— start Extract to read —

United States Bankruptcy Court, E.D. Missouri, Southeastern Division
Mar 1, 1990
111 B.R. 828 (Bankr. E.D. Mo. 1990)

Opinion

Bankruptcy No. 89-10113-BSS.

March 1, 1990.

Daniel T. Moore, Poplar Bluff, Mo., for debtors.

Tom K. O'Loughlin, II, Trustee, Cape Girardeau, Mo.

John T. Welch, Poplar Bluff, Mo., for First Midwest Bank of Poplar Bluff.

Michael Pritchett, Poplar Bluff, Mo., for Judicial Lien Holders.


MEMORANDUM OPINION AND ORDER


INTRODUCTION

This case involves 17 Motions for Lien Avoidance filed by Teddy and Linda Cheek (hereinafter the "Debtors"). The Debtors contend that section 522(f) of the Bankruptcy Code mandates the avoidance of the judicial liens in question due to their impairment of the homestead exemption allowed the Debtors under section 513.475 R.S.Mo.

JURISDICTION

This Court has jurisdiction over the subject matter of the proceeding pursuant to 28 U.S.C. § 151, 157, 1334 and Local Rule 29 of the United States District Court for the Eastern District of Missouri. This is a "core proceeding" which the Court may hear and determine pursuant to 28 U.S.C. § 157(b)(2)(B) and (I).

FACTS

The seventeen liens in question resulted from judgments entered against the Debtors prior to their bankruptcy filing. These judicial liens, subsequently recorded against the Debtors' homestead property, are junior to a first deed of trust, which encumbers the property to the extent of its fair market value. Thus, the Debtors currently enjoy no equity in the property.

The Debtors have asked this Court to enter an order allowing them to avoid the judicial liens claimed because the existence of such liens impairs exemptions to which the Debtors are entitled under section 513.475 R.S.Mo. Only one respondent, First Midwest Bank of Poplar Bluff, filed a response. It contends that the Debtors are not entitled to avoid the judicial lien because: 1) the Debtors do not have an interest in the property, and 2) the liens do not impair an exemption to which the Debtors are entitled.

— end Extract to read —
— start Data block —

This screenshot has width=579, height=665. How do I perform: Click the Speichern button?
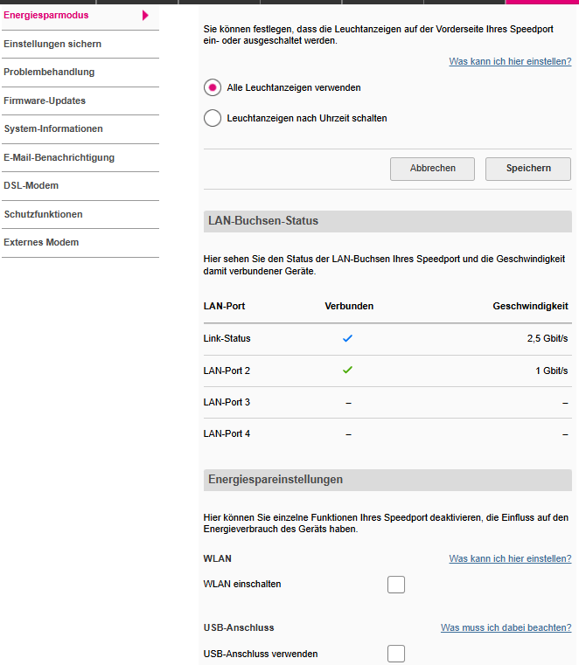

— end Data block —

• **Goals**:
1. In the bankruptcy opinion, which respondent was the only one to file a response?
2. Replace "Trustee" with "Case Trustee" in the bankruptcy opinion and write out the passage between "Bankruptcy No. 89-10113-BSS." and "of Poplar Bluff.", inclusive.
3. Extend the bankruptcy opinion beyond its last sentence.

• **Results of the exercise**:
1. First Midwest Bank of Poplar Bluff.

2.
Bankruptcy No. 89-10113-BSS.

March 1, 1990.

Daniel T. Moore, Poplar Bluff, Mo., for debtors.

Tom K. O'Loughlin, II, Case Trustee, Cape Girardeau, Mo.

John T. Welch, Poplar Bluff, Mo., for First Midwest Bank of Poplar Bluff.

3.
DISCUSSION

Section 522(b) of the Bankruptcy Code states in pertinent part:

(b) Notwithstanding section 541 of this title, an individual debtor may exempt from property of the estate the property listed in either paragraph (1) or, in the alternative, paragraph (2) of this subsection. . . . Such property is —

(1) property that is specified under subsection (d) of this section, unless the State law that is applicable to the debtor under paragraph (2)(A) of this subsection specifically does not so authorize; or, in the alternative,

(2)(A) any property that is exempt under Federal law, other than subsection (d) of this section, or State or local law that is applicable on the date of the filing of the petition at the place in which the debtor's domicile has been located for the 180 days immediately preceding the date of the filing of the petition, or for a long portion of such 180-day period than in any other place; and

(B) any interest in property in which the debtor had, immediately before the commencement of the case, an interest as a tenant by the entirety or joint tenant to the extent that such interest as a tenant by the entirety or joint tenant is exempt from process under applicable nonbankruptcy law.

Subsection (f) of section 522 further states:

(f) Notwithstanding any waiver of exemptions, the debtor may avoid the fixing of a lien on an interest of the debtor in property to the extent that such lien impairs an exemption to which the debtor would have been entitled under subsection (b) of this section, if such lien is —

(1) a judicial lien;

. . . .

Given that Missouri has enumerated various exemptions which debtors may claim in section 513.475 R.S.Mo., subsections (b) and (f) of section 522 present this Court with two issues in the instant case: 1) do the Debtors have an "interest" in the property in question?, and 2) do the judicial liens in question "impair" an exemption to which the Debtors are entitled?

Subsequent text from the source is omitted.